Foto di atas adalah suasana warung nasi kuning yang terletak di Jalan Cempedak Kelurahan Malagusa Distrik Aimas Kabupaten Sorong. Pemiliknya bernama Ibu Irah.Â
Saya biasa menyapanya dengan sebutan "Uwa" (panggilan untuk kakak perempuan atau laki-laki dari ibu saya yang berasal dari daerah Ciamis, Jawa Barat).
Ibu Irah sudah berjualan nasi kuning kurang lebih selama 5 -- 6 tahun. Beliau memiliki tiga orang anak. Satu orang putri dan dua orang putra. Kedua anaknya telah berkeluarga dan tinggal terpisah. Ibu Irah tinggal bersama putra bungsunya di sebuah rumah sederhana peninggalan mendiang suaminya.
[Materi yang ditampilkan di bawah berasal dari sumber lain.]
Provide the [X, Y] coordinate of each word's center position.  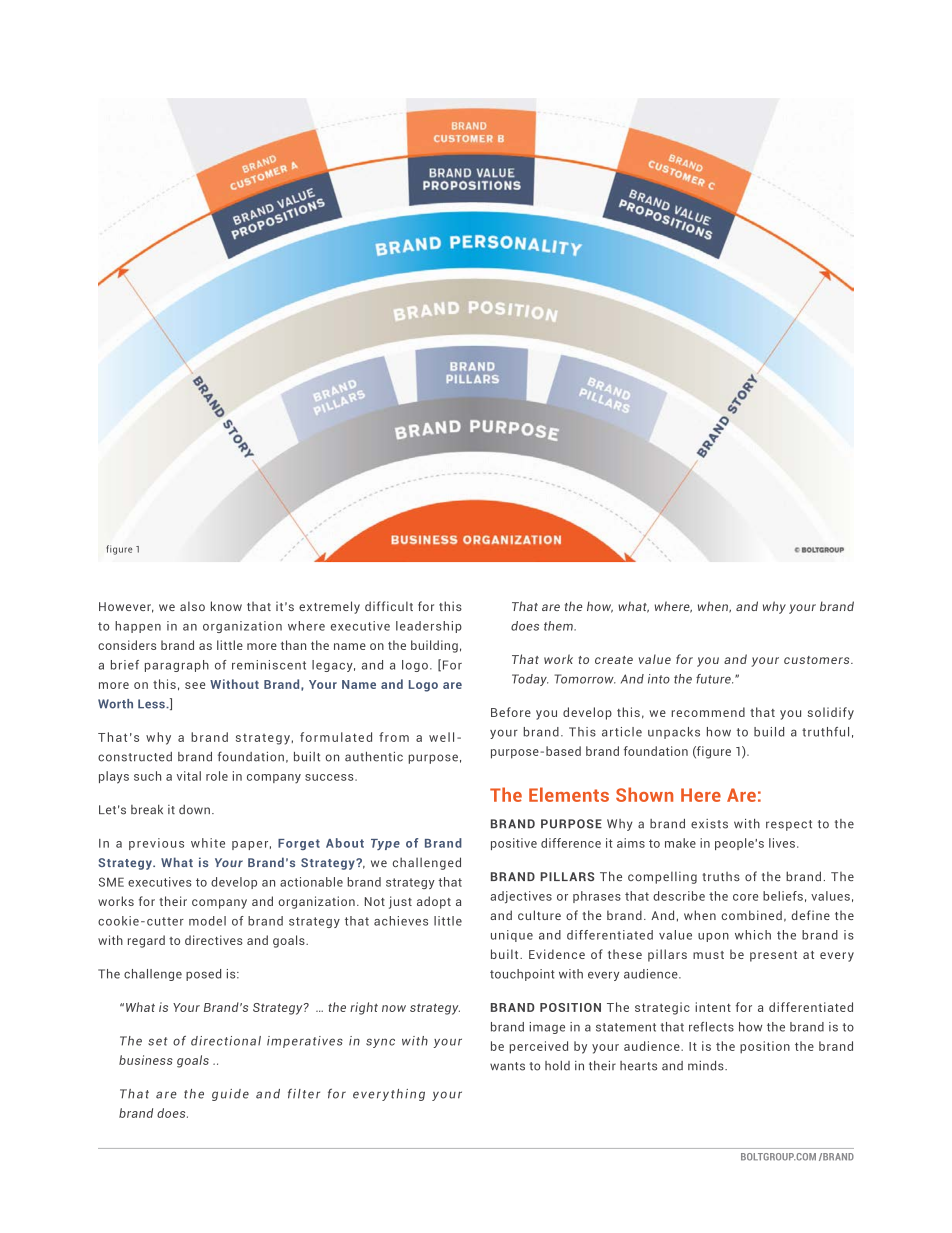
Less [152, 704]
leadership [429, 627]
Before [511, 712]
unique [512, 936]
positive [514, 844]
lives [782, 843]
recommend [708, 712]
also [192, 606]
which [753, 935]
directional [226, 1041]
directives [213, 940]
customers [818, 660]
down [194, 810]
Semenjak kepergian sang suami menghadap Sang Pencipta pada tahun 2015, Ibu Irah akhirnya mengambil alih tanggung jawab sebagai kepala keluarga untuk mencari nafkah. Kendatipun Ibu Irah selalu mendapat perhatian secara morel maupun materiel dari kedua anaknya yang telah berkeluarga, beliau enggan berpangku tangan.
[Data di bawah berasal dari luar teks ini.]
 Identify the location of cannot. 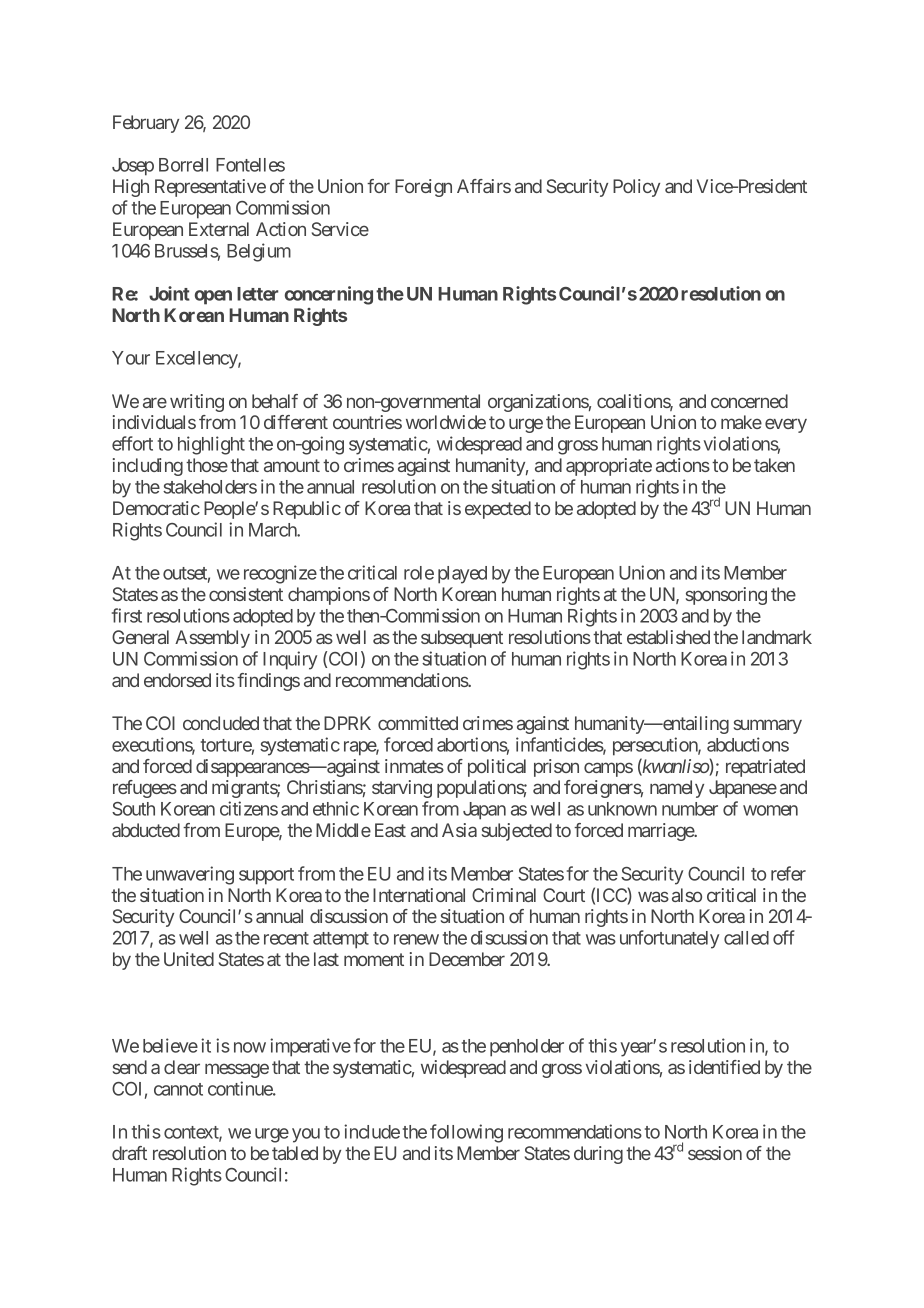
(178, 1089).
Ia mengumpulkan segala kekuatan untuk melanjutkan kehidupan meski kepedihan kerap datang membayang. Dengan dukungan keluarga, ia memutuskan untuk memulai usaha dengan berjualan nasi kuning.
Seperti menu nasi kuning pada umumnya, nasi kuning Bu Irah terdiri dari nasi kuning gurih dengan aroma rempah, mie goreng, ikan suir saos, telur saos, kering tempe dan tambahan sambal serta kerupuk sebagai pelengkap.
Di tengah menjamurnya penjual nasi kuning di tempat tinggal kami tidak membuat Bu Irah patah semangat. Ia percaya bahwa rejeki telah diatur oleh Sang Pemilik hidup. Manusia hanya dapat berikhtiar dengan bekerja dan berdoa.
Apalagi pada saat itu beliau masih memiliki putra bungsu yang duduk di bangku SMK. Tentunya banyak biaya yang diperlukan guna membiayai pendidikkannya hingga selesai.
Setiap hari Bu Irah bangun pada jam 04.00 pagi untuk mempersiapkan menu nasi kuning yang akan dijual. Nasi kuning sudah dapat dinikmati mulai pukul 07.00 pagi dengan harga Rp 7.000,- hingga Rp 15.000,- per porsi sesuai dengan permintaan pembeli dan pilihan lauk tentunya.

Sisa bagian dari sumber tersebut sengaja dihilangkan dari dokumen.